「あたし、カラオケには行かないから。宮島から、全部聞いたから」
「あ、そう…」
少し薄暗くなった、駅からの帰り道。 寺島と、市丸(前名:ポール)と、3人で帰りながらだった。 気まずいながらも何とか市丸が場を持たせていた。 あたしはほとんど、しゃべらなかった。
分かれ道まできた。 あたし達はその分かれ道で、きれいに3方向に分かれることになる。 だからいつもそこでたまって、話していた。 寺島と付き合うことになったのもそこだった。 いつもいつも…この道…。

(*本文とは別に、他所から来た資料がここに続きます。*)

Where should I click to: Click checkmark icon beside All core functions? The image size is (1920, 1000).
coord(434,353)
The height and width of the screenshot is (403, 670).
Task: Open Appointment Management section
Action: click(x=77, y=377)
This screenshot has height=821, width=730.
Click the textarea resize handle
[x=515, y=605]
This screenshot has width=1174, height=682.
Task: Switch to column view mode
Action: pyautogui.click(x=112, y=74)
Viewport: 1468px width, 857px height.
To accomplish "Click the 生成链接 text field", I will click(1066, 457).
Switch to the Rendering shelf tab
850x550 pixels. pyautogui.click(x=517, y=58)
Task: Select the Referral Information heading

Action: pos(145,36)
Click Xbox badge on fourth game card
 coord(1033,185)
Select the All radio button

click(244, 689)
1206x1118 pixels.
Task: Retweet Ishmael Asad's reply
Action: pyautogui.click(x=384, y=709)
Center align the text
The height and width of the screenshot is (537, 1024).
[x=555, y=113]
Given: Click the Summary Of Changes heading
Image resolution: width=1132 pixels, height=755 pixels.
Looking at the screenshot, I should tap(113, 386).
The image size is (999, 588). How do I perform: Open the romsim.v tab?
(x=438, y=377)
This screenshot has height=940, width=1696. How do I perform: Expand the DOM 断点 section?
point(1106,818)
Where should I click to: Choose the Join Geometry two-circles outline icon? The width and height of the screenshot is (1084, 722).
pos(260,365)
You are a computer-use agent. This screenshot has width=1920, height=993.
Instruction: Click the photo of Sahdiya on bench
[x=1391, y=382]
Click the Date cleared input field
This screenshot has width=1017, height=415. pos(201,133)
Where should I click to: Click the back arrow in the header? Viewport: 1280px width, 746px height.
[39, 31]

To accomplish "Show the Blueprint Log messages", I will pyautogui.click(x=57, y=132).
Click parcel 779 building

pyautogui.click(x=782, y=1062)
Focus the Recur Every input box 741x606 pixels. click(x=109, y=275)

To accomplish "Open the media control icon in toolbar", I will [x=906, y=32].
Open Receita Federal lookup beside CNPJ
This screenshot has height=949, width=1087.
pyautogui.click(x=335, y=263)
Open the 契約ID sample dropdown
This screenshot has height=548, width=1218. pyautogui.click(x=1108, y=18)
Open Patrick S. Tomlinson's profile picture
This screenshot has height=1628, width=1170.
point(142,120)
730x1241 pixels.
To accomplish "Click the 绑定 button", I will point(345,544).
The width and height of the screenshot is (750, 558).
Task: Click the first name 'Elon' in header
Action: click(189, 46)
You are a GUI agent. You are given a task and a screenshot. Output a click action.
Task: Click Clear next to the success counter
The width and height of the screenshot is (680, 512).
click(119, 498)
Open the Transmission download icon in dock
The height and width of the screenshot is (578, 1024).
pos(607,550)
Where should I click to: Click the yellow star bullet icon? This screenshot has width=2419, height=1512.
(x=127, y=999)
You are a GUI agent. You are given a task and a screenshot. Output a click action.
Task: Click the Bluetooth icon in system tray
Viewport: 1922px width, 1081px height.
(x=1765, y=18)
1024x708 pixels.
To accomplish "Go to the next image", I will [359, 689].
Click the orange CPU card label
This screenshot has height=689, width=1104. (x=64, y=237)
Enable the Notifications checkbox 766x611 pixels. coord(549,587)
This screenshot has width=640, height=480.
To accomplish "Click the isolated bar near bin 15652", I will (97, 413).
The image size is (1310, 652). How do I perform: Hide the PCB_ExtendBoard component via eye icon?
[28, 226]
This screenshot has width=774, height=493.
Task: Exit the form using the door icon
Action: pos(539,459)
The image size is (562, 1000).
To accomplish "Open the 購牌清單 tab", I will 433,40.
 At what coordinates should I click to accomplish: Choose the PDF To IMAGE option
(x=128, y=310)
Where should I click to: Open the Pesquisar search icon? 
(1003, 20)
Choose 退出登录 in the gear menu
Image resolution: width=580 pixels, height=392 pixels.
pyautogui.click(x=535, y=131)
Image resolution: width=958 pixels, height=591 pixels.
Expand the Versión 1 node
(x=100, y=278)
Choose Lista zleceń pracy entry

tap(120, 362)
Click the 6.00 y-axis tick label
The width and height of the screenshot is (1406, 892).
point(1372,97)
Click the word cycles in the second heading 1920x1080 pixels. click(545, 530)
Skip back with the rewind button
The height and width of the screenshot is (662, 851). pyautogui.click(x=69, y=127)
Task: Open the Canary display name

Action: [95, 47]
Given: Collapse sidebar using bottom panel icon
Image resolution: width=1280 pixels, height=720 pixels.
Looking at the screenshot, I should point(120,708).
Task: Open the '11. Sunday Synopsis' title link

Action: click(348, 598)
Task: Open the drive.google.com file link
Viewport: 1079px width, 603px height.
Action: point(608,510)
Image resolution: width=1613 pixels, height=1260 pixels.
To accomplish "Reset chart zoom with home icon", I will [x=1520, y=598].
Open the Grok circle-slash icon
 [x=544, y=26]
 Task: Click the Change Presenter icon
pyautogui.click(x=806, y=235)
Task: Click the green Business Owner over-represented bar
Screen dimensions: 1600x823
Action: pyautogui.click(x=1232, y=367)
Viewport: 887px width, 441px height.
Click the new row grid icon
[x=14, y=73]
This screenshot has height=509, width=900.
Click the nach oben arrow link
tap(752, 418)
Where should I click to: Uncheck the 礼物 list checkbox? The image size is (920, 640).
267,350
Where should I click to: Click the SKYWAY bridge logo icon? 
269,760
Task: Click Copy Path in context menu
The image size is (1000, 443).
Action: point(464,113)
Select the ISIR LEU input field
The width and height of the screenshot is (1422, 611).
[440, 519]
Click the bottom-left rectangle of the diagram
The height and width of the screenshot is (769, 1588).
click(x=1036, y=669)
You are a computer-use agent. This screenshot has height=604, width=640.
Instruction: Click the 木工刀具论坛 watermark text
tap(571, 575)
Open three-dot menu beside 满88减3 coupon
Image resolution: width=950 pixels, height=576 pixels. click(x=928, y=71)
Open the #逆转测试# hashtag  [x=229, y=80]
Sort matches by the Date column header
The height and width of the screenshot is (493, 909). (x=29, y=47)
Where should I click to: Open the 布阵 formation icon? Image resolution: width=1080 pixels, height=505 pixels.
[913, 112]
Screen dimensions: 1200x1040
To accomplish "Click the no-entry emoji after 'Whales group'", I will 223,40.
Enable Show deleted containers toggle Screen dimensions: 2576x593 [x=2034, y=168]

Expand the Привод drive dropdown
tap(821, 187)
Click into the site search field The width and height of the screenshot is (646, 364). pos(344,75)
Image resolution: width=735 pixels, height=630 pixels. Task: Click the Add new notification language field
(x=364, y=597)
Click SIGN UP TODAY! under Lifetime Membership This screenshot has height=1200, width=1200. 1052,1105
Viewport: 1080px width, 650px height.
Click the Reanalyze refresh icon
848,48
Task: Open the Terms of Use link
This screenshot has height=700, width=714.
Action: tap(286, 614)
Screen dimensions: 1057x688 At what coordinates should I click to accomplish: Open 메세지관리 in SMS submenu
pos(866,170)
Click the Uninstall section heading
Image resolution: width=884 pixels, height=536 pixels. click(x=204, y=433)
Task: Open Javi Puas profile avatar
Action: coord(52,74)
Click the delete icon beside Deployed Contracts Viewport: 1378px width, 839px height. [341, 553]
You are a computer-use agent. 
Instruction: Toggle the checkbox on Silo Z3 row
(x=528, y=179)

帰ろうとする寺島を無理に引き止めて、話そうとした。 「ねぇ、別れたいんならあたしに言って。どうして宮島や幸子に話せるの? 何で計画なんて立ててるの?ずるいよ…」
「…何にも…話すことはない」
「何それ…」
「…もう時間ないから…帰っていいか?」
こんな話をしてるのに帰っていいか?ふざけないで? あたしの質問に答えて? その前にあたしの顔を見て話してよ寺島。 寺島? ホントにそこにいるの? いるなら何か言ってよ。 本当は、全てあなたの口から聞きたかったの。 ちゃんと話したかったの。 寺島。 あたしのこと嫌いになった?ねぇ。 ねぇ、ねぇ寺島!!!!!
パシン。
後ろを向いて、そのまま走った。 走って走って…とにかく走って…。 手がジンジンしていて。心なしか右頬が痛くて。 その痛みに、涙が零れた。 「痛いよぉ…」 そう言って泣きながら帰ってきたあたしに、家族は呆然とするばかりだった。
どんなに謝っても、足りないね。